In a word, microbial inoculum of the present invention improves degrading waste water efficient and saves working cost more than 25% than indigenous bacterium.The present invention uses the original special efficacy bacterium that protoplastis merges, and is the first that the waste water specific bacteria is handled in preparation.Especially use the special efficacy bacterium with international originality, the specific bacteria of preparation has the advantage of domestic popularization on cost and price.Organic waste waters such as degraded pure terephthalic acid (PTA) petrochemical wastewater have high degraded, high flocculation, high adaptation advantage.

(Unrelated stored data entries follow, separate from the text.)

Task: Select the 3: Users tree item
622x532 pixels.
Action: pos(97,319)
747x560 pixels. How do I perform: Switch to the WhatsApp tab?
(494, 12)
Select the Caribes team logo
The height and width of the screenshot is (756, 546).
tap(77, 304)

Four, description of drawings
Fig. 1 is parental plant 1 white-rot fungi of the present invention (Phanerochaete chrysosporium) electron micrograph
Fig. 2 is parental plant 2 native bacterium YZ1 (Pseudomonas) of the present invention, electron micrograph
Fig. 3 is parental plant 3 yeast saccharomyces cerevisiaes of the present invention (Saccharomyces cerevisiae) electron micrograph
Fig. 4 is the NJU-Fhhh1 bacterial strain electron micrograph figure that obtains after the present invention's three strains are merged
Five, embodiment
The zymotechnique flow process of NJU-Fhhh1 specific bacteria technology of preparing
Example title: preparation of NJU-Fhhh1 specific bacteria and degraded pure terephthalic acid PTA petrochemical wastewater thereof
(1) application NJU-Fhhh1 specific strain prepares the condition control preparation microbial inoculum of NJU-Fhhh1 specific bacteria
Bio-reactor: Germany produces the full automatic control bio-reactor of B.Braun, useful volume 1L; Automatic control parameter setting: DO (dissolved oxygen)=2mg/L; PH=7.0; T=35 ℃; Sf (liquid nutrient medium flow)=0.33 (V/V);
Mixing speed: 1000rpm; Foam-expelling: silicone oil; Liquid level: reach the 1L useful volume; Mineral salt flow: 0.003 (V/V); Liquid nutrient medium: be same as the aforesaid liquid substratum
(2) the parametric measurement NJU-Fhhh1 special efficacy thalline biomass concentration X:4.99g/L of NJU-Fhhh1 specific bacteria prepared product; Than rate of increase μ: 0.127h
-1Substratum than utilization ratio q:0.211h
-1Yield coefficient Yo:59.84%; Substrate residual concentration Se:0.15g (COD)/L. in the preparation liquid
(3) the preservation prescription of NJU-Fhhh1 specific bacteria prepared product (4 ℃)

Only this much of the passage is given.